I am shocked, SHOCKED, I tell you, that there are absolutely NO federal regulations on whale activities. Next they'll be deregulating the growing of vegetables!

Comment Re:Nope (Score 1, Troll) 198

" Don't forget about the Polar Bears Drowning ...." it's happening, although some of mating with brown bears and creating a new species.

You lose a lot of credibility repeating the fraudulent "polar bears in danger from AGW" claim. It's bogus. The polar bear population is no in danger, it's increasing. As far as specifically drowning / brown bear mating, those phenomenon have not changed significantly and have nothing to do with AGW.

4) Man spews giga-tonnes more CO2 then can be absorbed back into the system. This is becasue we dig up stored CO2 and release it in the air.

This shows a basic misinterpretation of the carbon cycle. CO2 does not stay around forever as CO2. Estimate range widely from somewhere around 5.4 years to 30 years or more. You can look at the NOAA's video that shows the fluctuating concentrations of CO2 and see the cycle is quite dynamic. Much of it is absorbed by the ocean and land sinks, but isotope studies point to the CO2 molecules from any point source are short-lived, and do rarely re-enter the atmosphere, if ever.

SO more CO2 in the air, more energy it absorbs. Energy(heat) continues to rise.

Maybe. Typically. Certainly in a closed system with no other cooling / heating effects going on. Sorry, but the science is not "settled", neither on the specific calculations on the global temperature for a given CO2 concentration, nor on the ways and amounts that human activities can impact the climate directly.

Comment Re:A win for freedom (Score 1) 1330

Yes; Scientologists object to psychiatric medication, and JW's object to blood transfusions. By "carefully" limiting their bullshit rationalizations to contraceptives - just as their bullshit Bush v Gore ruling was "limited" to that one election - they favored one religion over another. This is the most blatantly unconstitutional ruling since Citizens United.
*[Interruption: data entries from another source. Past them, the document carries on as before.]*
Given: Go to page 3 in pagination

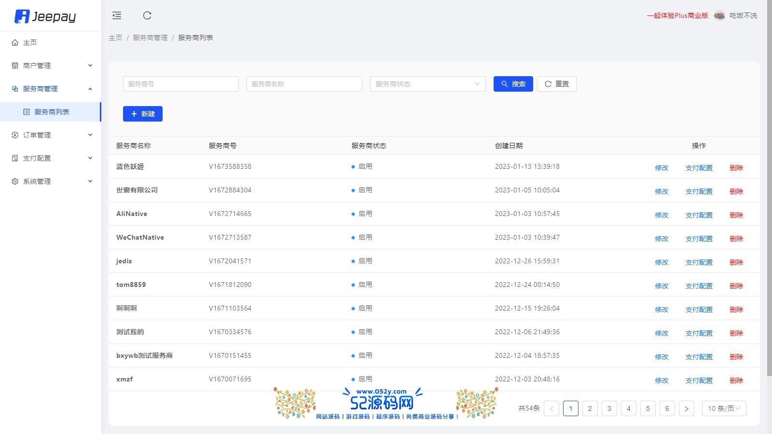Looking at the screenshot, I should (x=609, y=408).
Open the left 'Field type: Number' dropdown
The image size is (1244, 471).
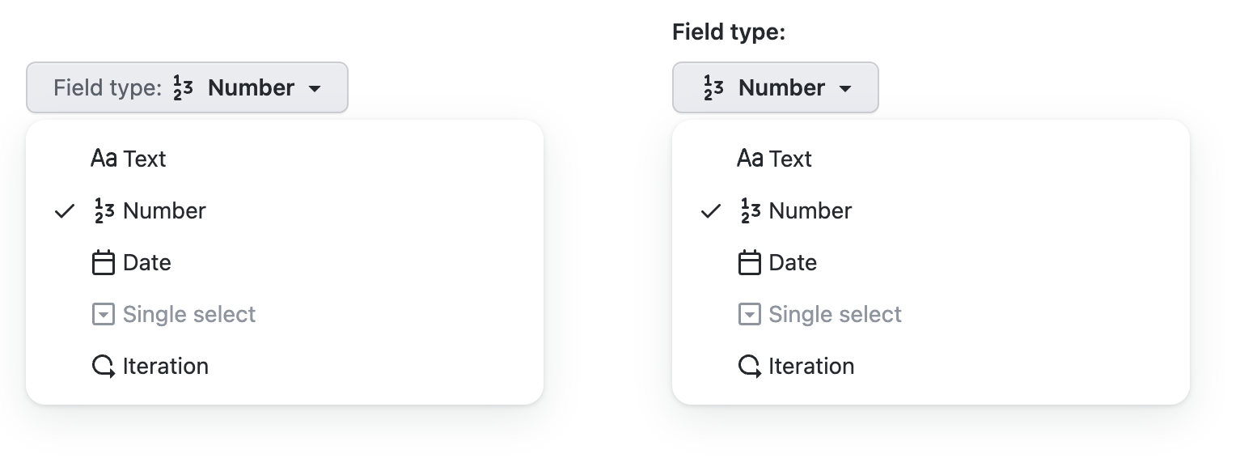click(187, 87)
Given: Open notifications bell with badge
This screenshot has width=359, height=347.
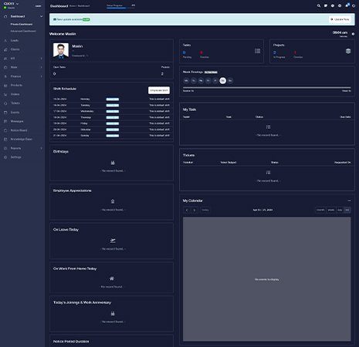Looking at the screenshot, I should click(x=347, y=5).
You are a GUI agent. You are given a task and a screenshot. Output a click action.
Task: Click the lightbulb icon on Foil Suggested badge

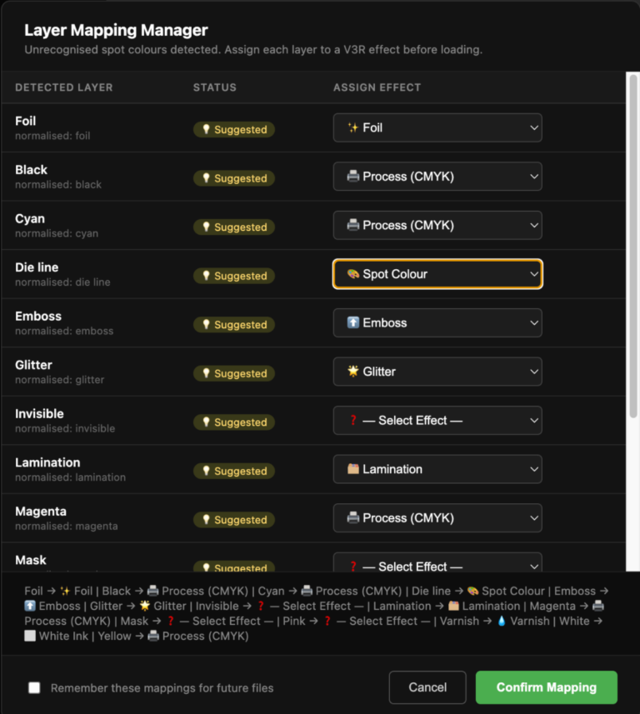coord(206,130)
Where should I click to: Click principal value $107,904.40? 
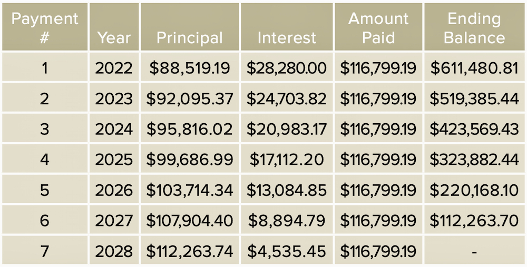(190, 221)
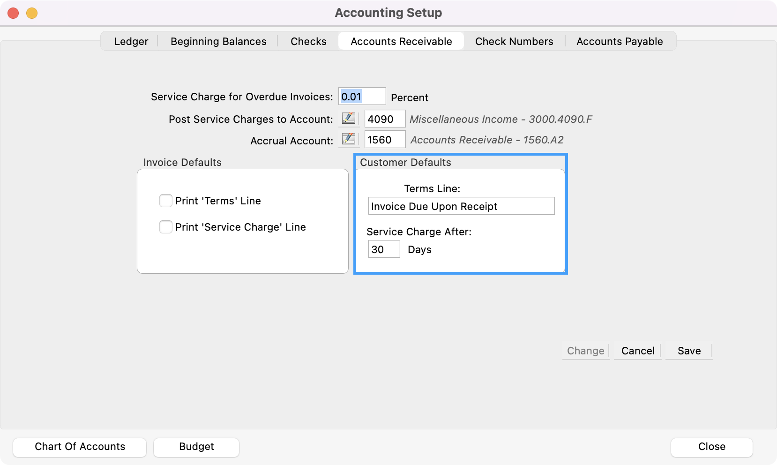777x465 pixels.
Task: Click the Accrual Account number field
Action: [385, 140]
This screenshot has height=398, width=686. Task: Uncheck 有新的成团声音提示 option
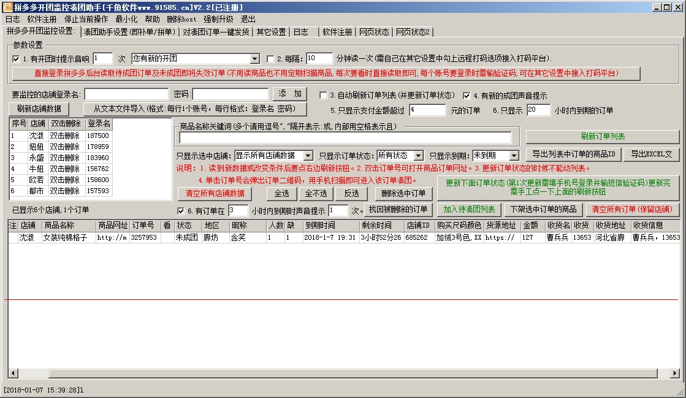point(467,96)
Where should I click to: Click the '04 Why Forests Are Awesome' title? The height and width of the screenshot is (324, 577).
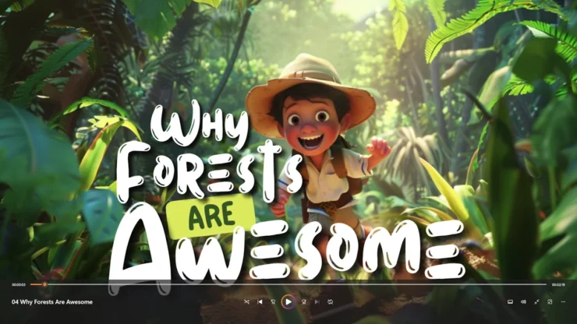click(x=52, y=302)
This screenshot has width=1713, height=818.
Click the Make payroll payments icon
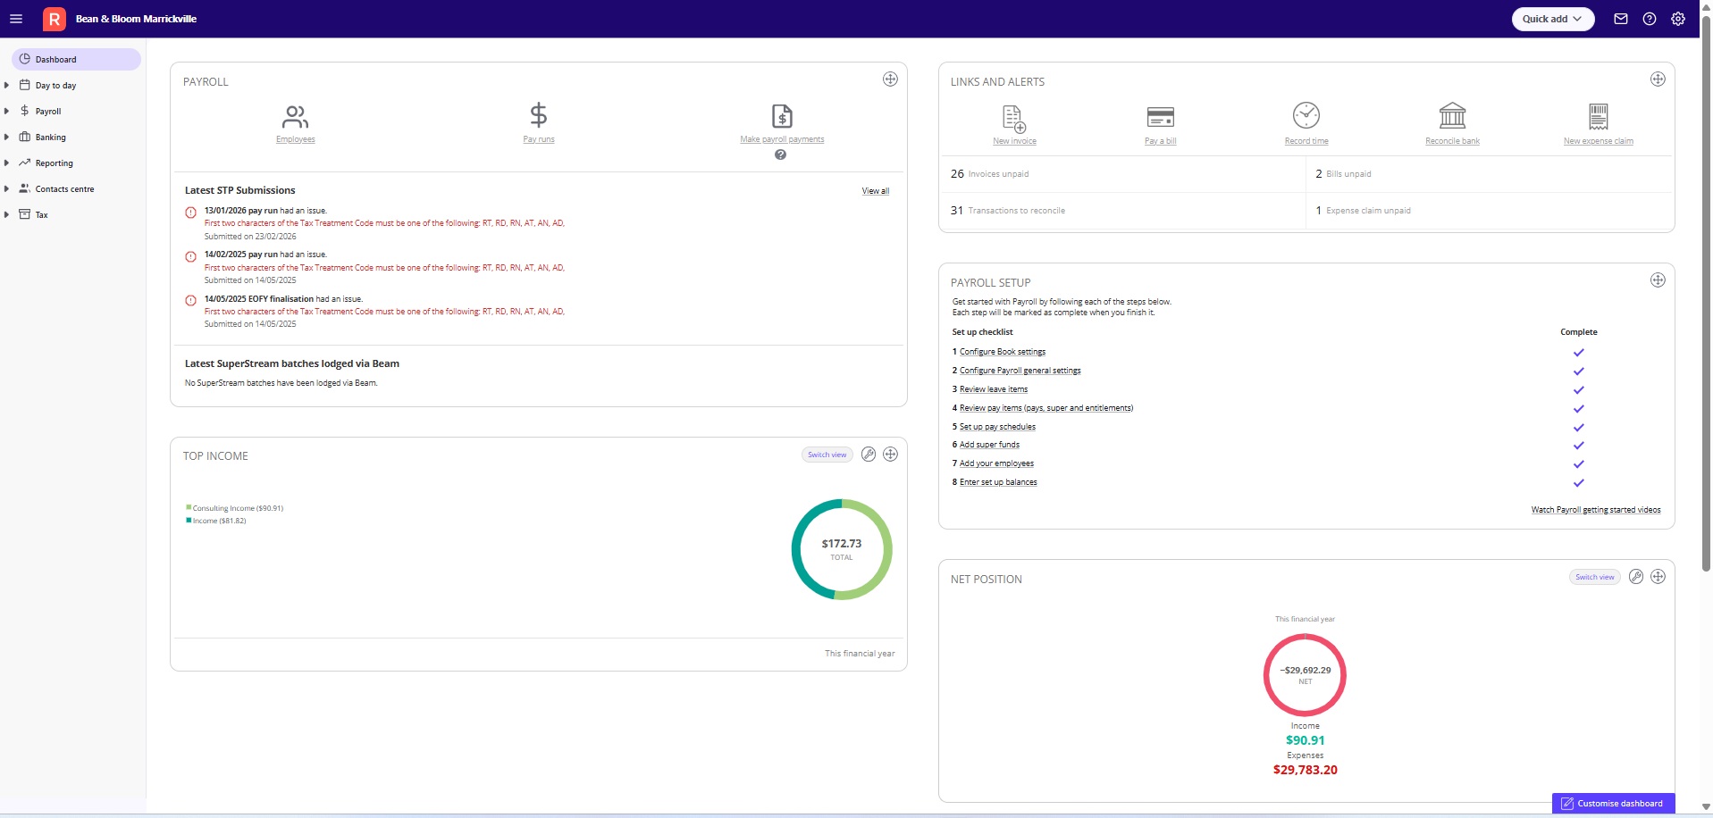(782, 116)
And the government has not told Scientologist-owned companies to supply psychiatric medication, and have not told Jehovah's Witnesses they have to buy health insurance for anyone at all. The didn't limit anything to contraceptives - in fact it was about specific types of contraceptives that the business OWNERS objected to. Far from "unconstituional" (which the court has UNANIMOUSLY told your Dear Leader his actions have been 13 times now), this decision protected the Constitutional rights of people, even if they own a corporation. Citizens United did the same thing - it would be asinine to tell someone you have to fund a multi-million dollar movie out of your pocket, because if you form a corporation to do it we can ban your movie.

Comment Re:But now... (Score 1) 1330

And then talk about ignoring the constitution by complaining that a law was intended only to help a very small subset of the citizenry and how it got all out of whack by being applied universally. Wow, just wow!

First Amendment rights are intended for only a very small subset of the citizenry??

I think NOT. At least until Reid and the tyrants in the Senate figure out how to pass their new Amendment, and define "the press" as only people holding a federal license to speak, like they keep heading toward with crap like this.

Comment Re:a few hundred years earlier than that (Score 1) 1330

When you say corporations have the same legal rights as people, you're giving them the cake and letting them eat it, too. Saying they ARE people is a power grab, and all of a sudden there is no trade off for the idea of limited liability.

It's a distinction without a difference. All that's established is that corporations have the same legal protections under the law as individuals. That's important in an age where every financial transaction, possession, and and property has hundreds of rules and regulations attached to it by various agencies of the Federal government. It's important for the government to include all types of organizations as subject to the same rules as individuals, too, considering all the social engineering baked into the tax code.

Did you know most celebrities are corporations? Labor unions? Non-profits and NGOs? All these organizations need to be subject to, and protected by, a common set of standards. Without that, jurisprudence would be even more chaotic than it is now.